In a world of essentially zero interest rates, the Federal Reserve has pushed the dividend focused investor into taking more and more risks with their retirement assets. Long gone are the days of 5% yielding money market funds and 7% CDs where you can earn a healthy income stream while sleeping well at night knowing that your capital is safe from harm.
In today's reality, equity-income investors have to stretch to earn the type of yield that they have been accustomed to in order to maintain their lifestyle and income needs. That is why so many investors are focused solely on the percentage yield of an investment without fully understanding how they are generating those dividends and what the risks are.

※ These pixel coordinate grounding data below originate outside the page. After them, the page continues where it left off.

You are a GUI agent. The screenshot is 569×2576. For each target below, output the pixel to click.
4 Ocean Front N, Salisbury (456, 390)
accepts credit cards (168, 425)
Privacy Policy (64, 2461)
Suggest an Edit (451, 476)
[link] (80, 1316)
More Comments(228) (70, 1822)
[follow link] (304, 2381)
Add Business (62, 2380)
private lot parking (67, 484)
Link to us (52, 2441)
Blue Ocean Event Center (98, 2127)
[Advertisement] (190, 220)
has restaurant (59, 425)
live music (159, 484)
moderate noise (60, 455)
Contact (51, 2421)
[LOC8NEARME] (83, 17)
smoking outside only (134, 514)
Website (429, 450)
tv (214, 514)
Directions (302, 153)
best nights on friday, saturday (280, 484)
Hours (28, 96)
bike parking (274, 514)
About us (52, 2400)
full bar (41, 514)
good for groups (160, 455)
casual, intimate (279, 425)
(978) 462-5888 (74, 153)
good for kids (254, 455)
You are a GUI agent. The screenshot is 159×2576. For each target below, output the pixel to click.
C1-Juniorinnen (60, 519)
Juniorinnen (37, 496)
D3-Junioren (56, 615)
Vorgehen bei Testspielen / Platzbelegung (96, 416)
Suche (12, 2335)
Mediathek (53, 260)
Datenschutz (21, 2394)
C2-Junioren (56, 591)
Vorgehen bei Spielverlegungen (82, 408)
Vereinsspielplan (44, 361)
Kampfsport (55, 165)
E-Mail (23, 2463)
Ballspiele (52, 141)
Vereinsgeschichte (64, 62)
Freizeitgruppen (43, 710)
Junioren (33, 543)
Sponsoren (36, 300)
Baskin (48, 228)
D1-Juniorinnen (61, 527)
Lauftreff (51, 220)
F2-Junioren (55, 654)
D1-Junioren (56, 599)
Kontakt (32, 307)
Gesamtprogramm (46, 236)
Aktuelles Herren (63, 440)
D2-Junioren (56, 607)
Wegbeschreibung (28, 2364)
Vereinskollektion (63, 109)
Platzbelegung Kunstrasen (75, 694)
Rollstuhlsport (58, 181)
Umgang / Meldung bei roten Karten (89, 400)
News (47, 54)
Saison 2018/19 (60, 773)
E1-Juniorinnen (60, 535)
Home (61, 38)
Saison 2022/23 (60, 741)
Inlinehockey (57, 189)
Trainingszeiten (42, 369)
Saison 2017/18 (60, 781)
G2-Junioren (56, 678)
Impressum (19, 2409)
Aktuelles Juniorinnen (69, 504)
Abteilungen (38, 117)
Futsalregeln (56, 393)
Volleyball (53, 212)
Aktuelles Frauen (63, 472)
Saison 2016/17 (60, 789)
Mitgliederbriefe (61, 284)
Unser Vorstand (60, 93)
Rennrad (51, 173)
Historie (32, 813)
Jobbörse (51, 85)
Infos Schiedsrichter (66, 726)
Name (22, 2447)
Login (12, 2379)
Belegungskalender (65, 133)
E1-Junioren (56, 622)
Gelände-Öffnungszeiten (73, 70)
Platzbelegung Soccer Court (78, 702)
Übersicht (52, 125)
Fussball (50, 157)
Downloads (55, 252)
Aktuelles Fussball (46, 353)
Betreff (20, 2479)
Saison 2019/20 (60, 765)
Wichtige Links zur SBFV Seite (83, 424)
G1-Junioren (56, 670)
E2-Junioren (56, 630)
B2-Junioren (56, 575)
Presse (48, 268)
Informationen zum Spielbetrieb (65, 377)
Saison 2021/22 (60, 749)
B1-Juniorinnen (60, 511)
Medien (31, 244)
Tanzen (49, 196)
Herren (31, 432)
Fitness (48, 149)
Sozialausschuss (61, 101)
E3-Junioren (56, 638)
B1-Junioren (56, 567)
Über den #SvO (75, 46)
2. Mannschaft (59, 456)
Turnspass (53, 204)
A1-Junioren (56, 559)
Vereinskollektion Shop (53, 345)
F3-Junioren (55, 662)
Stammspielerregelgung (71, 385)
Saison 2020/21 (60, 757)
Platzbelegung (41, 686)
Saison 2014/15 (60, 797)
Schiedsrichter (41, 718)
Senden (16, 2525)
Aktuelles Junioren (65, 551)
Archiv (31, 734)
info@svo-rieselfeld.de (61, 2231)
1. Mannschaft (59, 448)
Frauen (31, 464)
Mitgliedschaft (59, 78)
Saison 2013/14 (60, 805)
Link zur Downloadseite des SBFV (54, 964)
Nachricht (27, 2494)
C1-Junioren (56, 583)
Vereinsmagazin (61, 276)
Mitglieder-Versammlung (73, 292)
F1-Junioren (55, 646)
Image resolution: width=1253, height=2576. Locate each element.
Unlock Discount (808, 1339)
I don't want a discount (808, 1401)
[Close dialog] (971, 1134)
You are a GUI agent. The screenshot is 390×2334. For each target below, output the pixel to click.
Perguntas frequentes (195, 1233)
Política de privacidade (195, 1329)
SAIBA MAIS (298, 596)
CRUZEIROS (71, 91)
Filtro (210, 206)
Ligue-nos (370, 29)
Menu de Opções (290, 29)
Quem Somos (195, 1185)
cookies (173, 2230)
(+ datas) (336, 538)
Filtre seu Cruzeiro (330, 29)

One of the last frontiers in the search for double digit yields in the ETF world are mortgage REITs. These specialized financial stocks invest directly in mortgage related debt and use excessive leverage and hedging strategies to juice their returns. Mortgage REITs have thrived in a world of zero interest rates because they are able to borrow short-term money very cheap and use it to buy long-term debt. This enables them to pocket the spread on interest rates and distribute the majority of earnings to shareholders. However, it is important to realize that if credit begins to tighten, the borrowing costs of these REITs will also increase, which may hinder their ability to sustain these fantastic yields.
The largest mREIT exchange-traded fund is the iShares Mortgage REIT Capped ETF (BATS:REM). This fund invests in 30 publicly traded residential mortgage real estate investment trusts. The top three holdings include: Annaly Capital Management (NYSE:NLY), American Capital Agency Corp (NASDAQ:AGNC), and Starwood Property Trust (NYSE:STWD). These companies make up nearly 45% of the fund.
It has an expense ratio of 0.48% and currently boasts over $1.2 billion in total assets. The 30-day SEC yield on REM is 11.07% which is one of the highest sustaining dividend yields available in the ETF universe today. The distributions are paid to shareholders on a quarterly basis.
The fund has enjoyed success so far in 2013 with a total year-to-date return of over 16% through 4/26/13. With that strong yield, investors have been flocking to REM has a means of boosting their income while participating in the capital appreciation of the mREIT sector.
However, there is no such thing as a "safe investment" that generates four times the yield of an equivalent 30-Year Treasury bond. REM has also experienced periods of extreme volatility such as in 2008 when the fund lost over 60% of its value from high to low.
One of the simplest mantras in income investing that pays to remember is High Yield = High Risk. I believe that mortgage REITs can be used as a tool to add high yield, equity-like exposure to an income portfolio. But the caveat is that they should be used in moderation. These funds can have periods of very swift declines that may not be suitable for more conservative investors that can't handle the volatility.
Because REM is currently sitting on its 52-week highs, I would not recommend new investors look to purchase a position at these levels. I would be more inclined to start adding REM near the 200-day moving average at $14. In addition, I would always use a trailing stop loss to ensure that you define your risk and don't get caught up in a wider sell off or trend change in the mortgage sector.
Two other funds that investors can consider in the mREIT sector are the MarketVectors Mortgage REIT Income ETF (NYSEARCA:MORT) and the PowerShares KBW High Dividend Yield Financial Portfolio (NASDAQ:KBWD). MORT is constructed very similarly to REM with the underlying holdings market cap weighted towards the largest securities. KBWD on the other hand, takes more of an equal weight approach to its security selection.
The Final Word
There are numerous pitfalls and hazards to avoid when searching for high yield in these markets. I always recommend the following checklist for investors searching for new opportunities to generate the income they desire:
1. Always be skeptical about a headline yield number and research the history of any dividend paying stock, bond, or ETF.
2. Make sure that you thoroughly understand how an investment is able to pay its income and where the potential pitfalls might be if conditions change in the future.
3. If you do purchase a high yield investment, make sure that it is liquid enough so that you can get out whenever you want. Purchasing a publicly traded security vs. a private investment will ensure that you can always cut your losses. Use a trailing stop loss whenever possible if you aren't able to monitor your portfolio regularly.
4. If possible, consider pairing high yield investments with high quality holdings to help offset the volatility in your portfolio.
Disclosure: I have no positions in any stocks mentioned, and no plans to initiate any positions within the next 72 hours. I wrote this article myself, and it expresses my own opinions. I am not receiving compensation for it. I have no business relationship with any company whose stock is mentioned in this article.
Additional disclosure: David Fabian, Fabian Capital Management, and/or its clients may hold positions in the ETFs and mutual funds mentioned above. The commentary does not constitute individualized investment advice. The opinions offered herein are not personalized recommendations to buy, sell or hold securities.